I understand.  Don't forget Disable Device, too!


----------



## stonegod (Oct 23, 2005)

Dragoon said:
			
		

> Okay well it was a tough choice for me to choose six PC's, everybody had a lot of good ideas. If I didn't pick your PC, let me know if you want to be on the alt list.




I'd love to alt, though if you are going to focus on folks who can replace a "core" class, I may never make it.  Is is SOP for alts to read the ICC as well, or should I just lurk here?


----------



## Dragoon (Oct 23, 2005)

@Stonegod, feel free to hang out and watch the action. As for alts coming in to the game I'm not worried as much if they are not core classes. I'll put you on the Alt list.


----------



## Erudite (Oct 23, 2005)

nonamazing, see if you can add _unseen servant_ to your spell book.  It makes a good trap trigger, and can open unlocked doors, chests, etc.  It can even take a 10 foot pole and poke it around.  As a Wiz 1 it will last one hour for you.


----------



## Terraism (Oct 23, 2005)

nonamazing said:
			
		

> Yeah, Erimel is used to spotting traps and pitfalls in the wild, but is unfamiliar with the types of things dungeon builders may have included in their constructions--he's never spent a lot of time indoors.  Hopefully he'll learn quickly. {OOc translation: I goofed and didn't power up Search like I should have.  When (and if) he levels, I'll put all his new skill points into Search.}



[Grins.]  I was going to mention the same thing.  And as Erudite mentions, don't forget Disable Device - in case you weren't aware, it's been errata'd to be on the Scout's skill list.  

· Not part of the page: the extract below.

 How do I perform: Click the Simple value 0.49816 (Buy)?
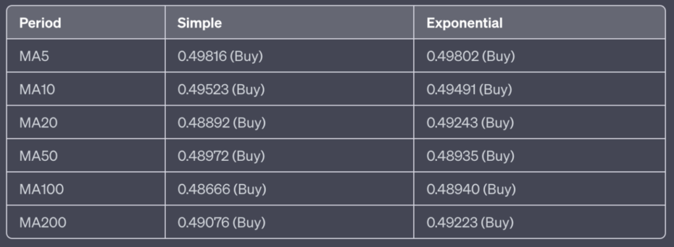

(And you're not the only one who forgot things - I was looking over my equipment today, and noticed that I was missing anything resembling writing instruments.  I'll have to rectify that at some point.)


----------



## Erlkönig (Oct 23, 2005)

Ok guys, if you don't mind, I'll be changing my handle/forum name since the german "erlkönig" seems to come out kinda wierd in englisch and I don't want to be "erkoing". 

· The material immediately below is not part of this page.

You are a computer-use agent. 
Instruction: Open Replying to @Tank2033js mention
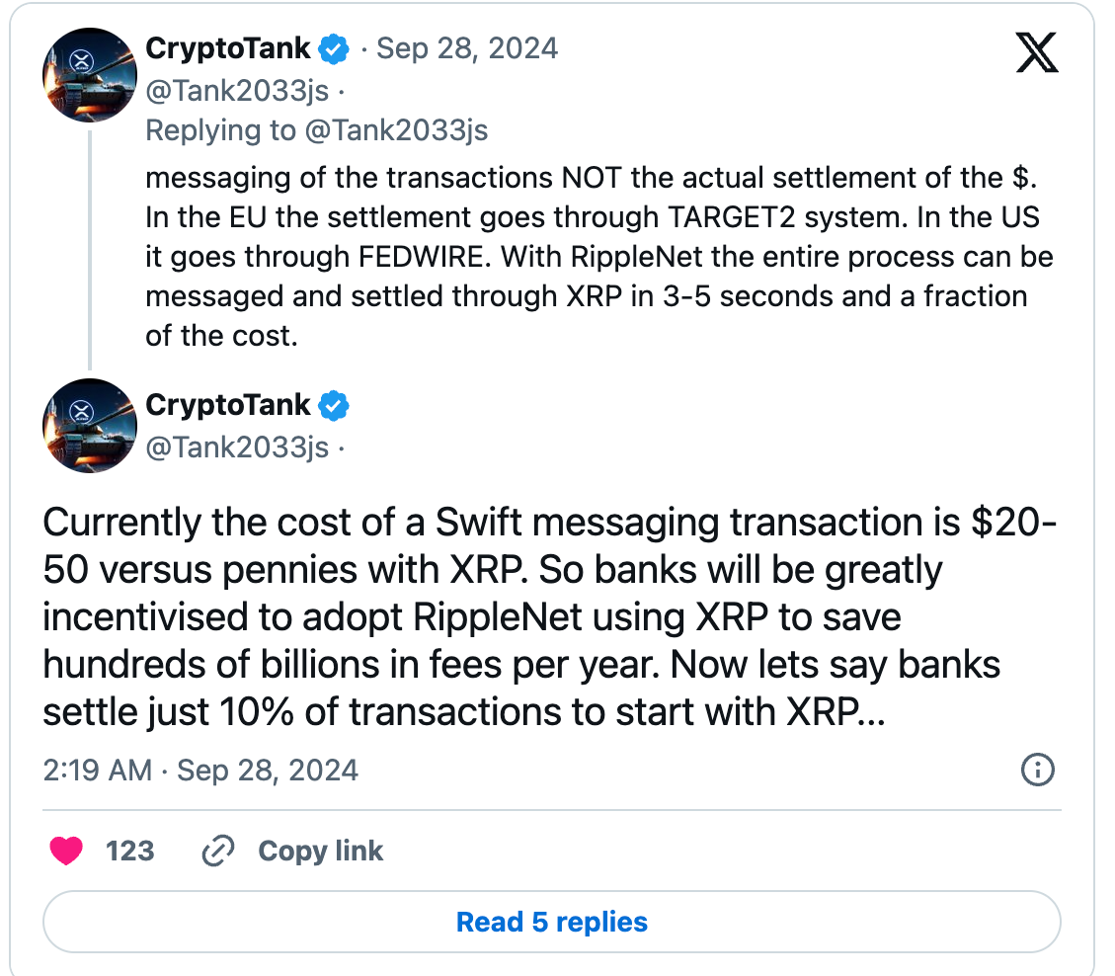pos(397,131)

Hope thats not too much of a fuss for you.. new handle will be "castigator"

Thanks alot and let the game start


----------



## Castigator (Oct 23, 2005)

So here we go.. this'll be me from now on...


----------



## Terraism (Oct 23, 2005)

Erlkönig said:
			
		

> Ok guys, if you don't mind, I'll be changing my handle/forum name since the german "erlkönig" seems to come out kinda wierd in englisch and I don't want to be "erkoing".
> 
> Hope thats not too much of a fuss for you.. new handle will be "castigator"
> 
> Thanks alot and let the game start



Kinda weird - isn't it "Erl King?"  Goethe's poem?


----------



## Castigator (Oct 23, 2005)

Terraism said:
			
		

> Kinda weird - isn't it "Erl King?"  Goethe's poem?

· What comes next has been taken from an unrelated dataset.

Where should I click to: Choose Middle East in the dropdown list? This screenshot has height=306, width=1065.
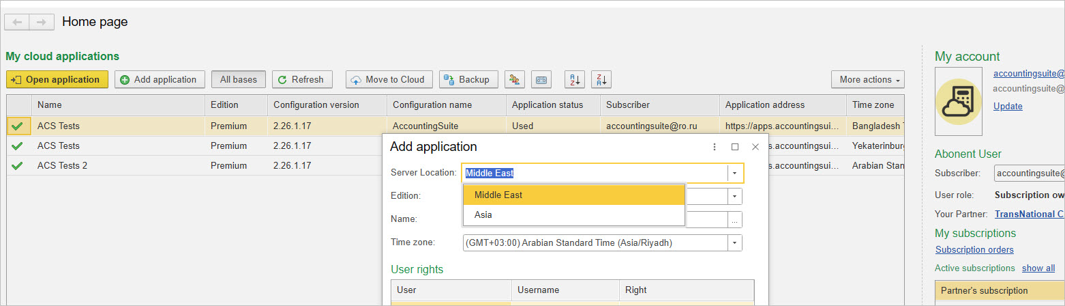click(x=498, y=195)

Yes it is... but it looked like the "ö" letter isn't translated for everyone.


----------



## Terraism (Oct 23, 2005)

Castigator said:
			
		

> Yes it is... but it looked like the "ö" letter isn't translated for everyone.



A shame.  Twas a good name.


----------



## Chaos Sword (Oct 23, 2005)

Ok I didn't make the cut. Now I feel   . Just kidding. I'll just hang out on the alt. list and watch the action.


Chaos Sword


----------



## Dim_darknight (Oct 23, 2005)

I did not read any of the other player backgrounds before creating/posting mine. I do like the fit Erudite; in fact, I had a similar idea. Cool beans.
IC and OOC spell selection discussions should be interesting.


----------



## Scotley (Oct 24, 2005)

Sorry for the delay, for some reason, I can't get the link above to work. I found the game here:

http://www.enworld.org/showthread.php?t=153655


----------



## Terraism (Oct 24, 2005)

Scotley said:
			
		

> Sorry for the delay, for some reason, I can't get the link above to work. I found the game here:
> 
> http://www.enworld.org/showthread.php?t=153655



It's because the above link has the  tag embedded again partways through.


----------



## Dragoon (Oct 24, 2005)

Erlkönig said:
			
		

> Ok guys, if you don't mind, I'll be changing my handle/forum name since the german "erlkönig" seems to come out kinda wierd in englisch and I don't want to be "erkoing".
> 
> Hope thats not too much of a fuss for you.. new handle will be "castigator"
> 
> Thanks alot and let the game start




Allright with me...


----------



## Dragoon (Oct 24, 2005)

Chaos Sword said:
			
		

> Ok I didn't make the cut. Now I feel   . Just kidding. I'll just hang out on the alt. list and watch the action.
> 
> 
> Chaos Sword




I'll put you on the list!


----------



## nonamazing (Oct 24, 2005)

Erudite said:
			
		

> nonamazing, see if you can add _unseen servant_ to your spell book.  It makes a good trap trigger, and can open unlocked doors, chests, etc.  It can even take a 10 foot pole and poke it around.  As a Wiz 1 it will last one hour for you.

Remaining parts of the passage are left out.